VEuPathDB / EdaSubsettingService

A REST service to provide data and subsetting in the Exploratory Data Analysis Workspace
Apache License 2.0
0 stars 0 forks source link

Remove time from date variables with no times in subset modal download files #56

Closed SheenaTomko closed 2 years ago

SheenaTomko commented 2 years ago

In the download files made by the modal, the user can download dates. Usually (maybe always), these dates have no time associated, but the date appears as 2017-03-14T00:00:00 (ex LLINEUP "Observation date" variable). When there are no times entered, we want to strip out "T00:00:00" from the values.

ryanrdoherty commented 2 years ago

Conversation with Danica regarding implementation:

Ryan Doherty 4:50 PM Are these the subset downloads (not raw files)?

Danica Helb 4:50 PM yes, this ticket is specific for subset files. i don’t know if it is also an issue with the bulk (raw) files

Ryan Doherty 4:50 PM How can we determine whether to trim the time from a particular variable?

Danica Helb 4:51 PM if the time == 00:00:00 then you should trim (which is the vast majority of cases) 4:51 is that enough for you to implement this?

Ryan Doherty 4:56 PM Across all variables? 4:57 I think so, yes.

Danica Helb 4:57 PM yeah, if all values for any given variable have 00:00:00 then it isn’t providing any info andd should be stripped out

Ryan Doherty 4:58 PM So, if a var has 2022-01-01T12:00:00 for one row, but 2022-01-01T00:00:00, you want to trim from the second row but not the first, even if same var on same entity? 4:58 I'm asking because it seems to me that we would want a consistent format for a single column of data.
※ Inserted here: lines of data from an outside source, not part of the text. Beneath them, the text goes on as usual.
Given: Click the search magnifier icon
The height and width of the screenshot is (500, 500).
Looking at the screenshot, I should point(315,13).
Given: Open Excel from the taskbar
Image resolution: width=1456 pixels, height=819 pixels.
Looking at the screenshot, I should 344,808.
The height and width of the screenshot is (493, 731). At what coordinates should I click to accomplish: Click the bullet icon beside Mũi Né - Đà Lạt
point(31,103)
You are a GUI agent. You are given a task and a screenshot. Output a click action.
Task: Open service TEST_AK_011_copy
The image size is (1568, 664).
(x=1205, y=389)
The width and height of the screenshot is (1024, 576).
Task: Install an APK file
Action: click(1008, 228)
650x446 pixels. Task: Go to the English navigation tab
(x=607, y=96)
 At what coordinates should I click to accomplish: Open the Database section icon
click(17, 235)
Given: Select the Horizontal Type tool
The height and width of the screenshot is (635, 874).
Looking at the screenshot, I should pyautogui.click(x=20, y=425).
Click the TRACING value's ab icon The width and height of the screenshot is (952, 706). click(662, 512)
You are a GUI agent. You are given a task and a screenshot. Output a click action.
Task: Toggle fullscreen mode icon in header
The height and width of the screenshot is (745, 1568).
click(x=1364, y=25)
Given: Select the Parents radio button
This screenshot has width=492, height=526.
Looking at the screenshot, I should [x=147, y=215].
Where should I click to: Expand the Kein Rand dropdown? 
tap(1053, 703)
Danica Helb 4:58 PM in that case, I would leave both. 4:58 yes you are correct, we want to treat all values for a given variable consistently

Ryan Doherty 4:59 PM Right, but we can't read the entire dataset to check if all the values for a given var have 00:00:00 before we decided to trim them off. 4:59 I mean, we can, but it's a pretty big performance hit- double the time really. 4:59 Also a lot more work.

Danica Helb 4:59 PM ah, i see

Ryan Doherty 5:00 PM Would be better to have a flag on the var like "timeOnly" or similar

Danica Helb 5:00 PM ok, let me check in with the outreach team. i think only a minority of variables will have time associated with them

Ryan Doherty 5:00 PM Adding that means a reload of all studies + code work in the subsetting service to read the new metadata

Danica Helb 5:01 PM yeah if we go that direction we won’t do it for b56 :blush:

nkittur-uga commented 2 years ago

Yup, times have been stripped. QA is complete.